When should you use Azure Databricks?

 


Once upon a time, Sql Server was our central tool for data management, for both OLTP (online transactions processing) or OLAP(online analytical processing) database systems.

We have used Sql Server Agent Jobs to pull the data from FTP or any other source. We have used Sql Server stored procedures to pull the data into the Staging database. We have used Sql Server stored procedures to enrich and aggregate the data. And we have used Sql Server as a data serving layer. 

These days we need to consider utilizing various cloud services. Attempts to lift and shift existing systems into the cloud often end up being quite expensive if we tend to keep Sql Server taking care of all data pipeline stages. 

There are multiple great services in the Azure cloud and Microsoft tends to build each product with multiple features allowing it to take care of multiple pipeline stages. This does not mean that we need to go back to the monolith architecture, let's find out where each service fits.

Data Factory can pull the data from any source, orchestrate the flow, and enrich and aggregate the data.
DataBricks can pull the data from any source, orchestrate the flow, enrich and aggregate the data, serve the data from data lakehouse and visualize it using dashboards.
Synapse Analytics with integrated pipelines can pull the data from any source, orchestrate the flow, enrich and aggregate the data and serve the data. 
PowerBI can pull the data from any source, enrich and aggregate the data and serve and visualize the data. 
Sql Managed instance can pull the data from any source, enrich and aggregate the data and serve the data. 

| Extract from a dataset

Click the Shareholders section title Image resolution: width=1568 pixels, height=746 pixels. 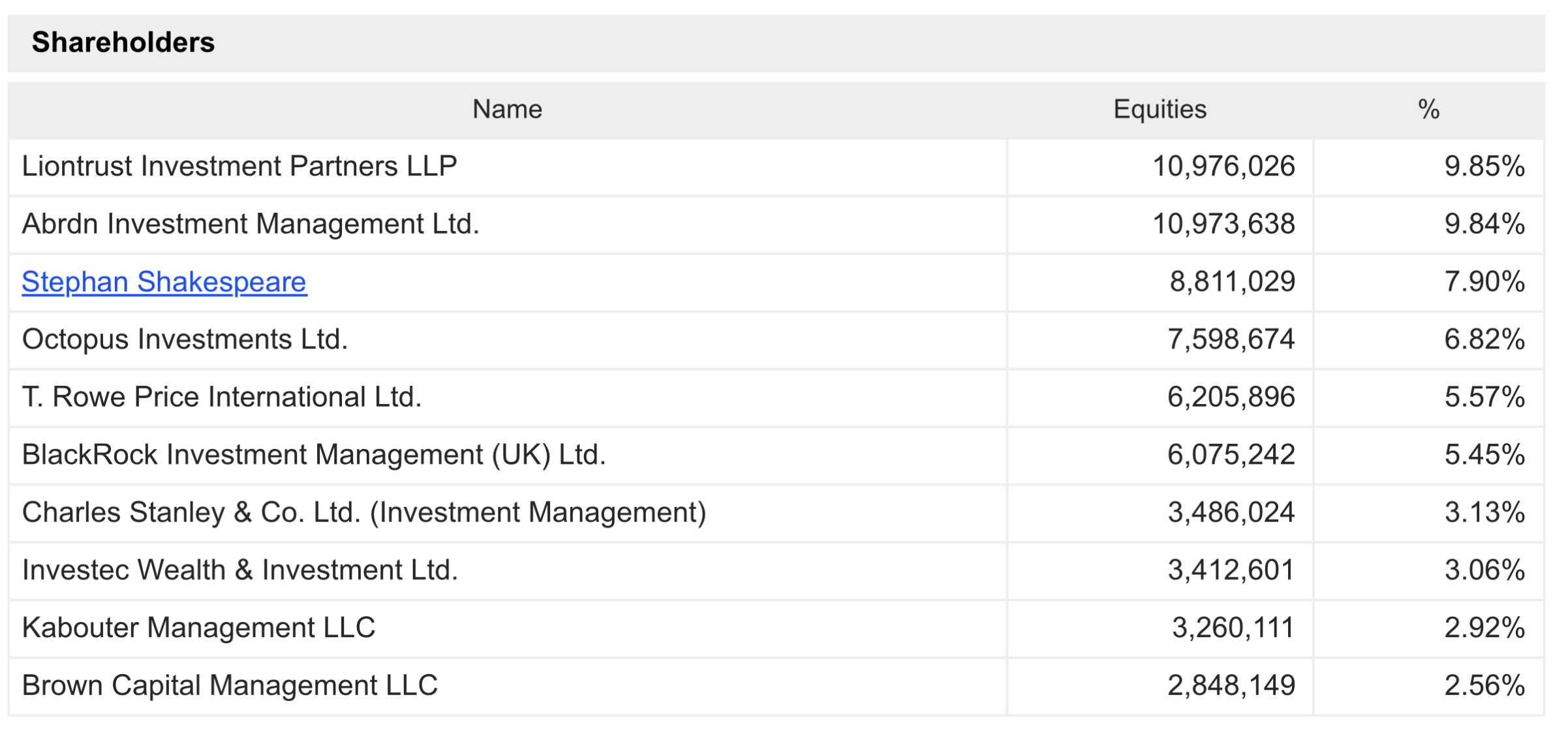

In the above image, we can see where Microsoft positions each of the abovementioned cloud services and how Azure services can be used as a lego piece to build the data warehouse pipeline architecture.

Azure Data Factory should be used as an ingestion and orchestration service. Load data from external or internal sources and store it in the Azure Data Lake Storage.

Azure Data Lake should be housing data of all types, except data used for online transaction processing.

Azure Databricks's purpose is to prepare, transform, enrich and train datasets.

Azure Synapse's purpose is to serve clean aggregated data from Azure Data Lake Storage.

Power BI will be a visualization layer, reading data off the Azure Data Lake storage or Azure Synapse Analytics and generating analytical reports and dashboards.

Sql Managed Instance is not in the above image because its too expensive to be used in data warehousing architecture. Sql Server's purpose is to take care of online transaction processing, store and serve relational data and support high amounts of inserts, updates and deletes while making sure the data is consistent. This is a very difficult zone, therefore, this service price is quite high.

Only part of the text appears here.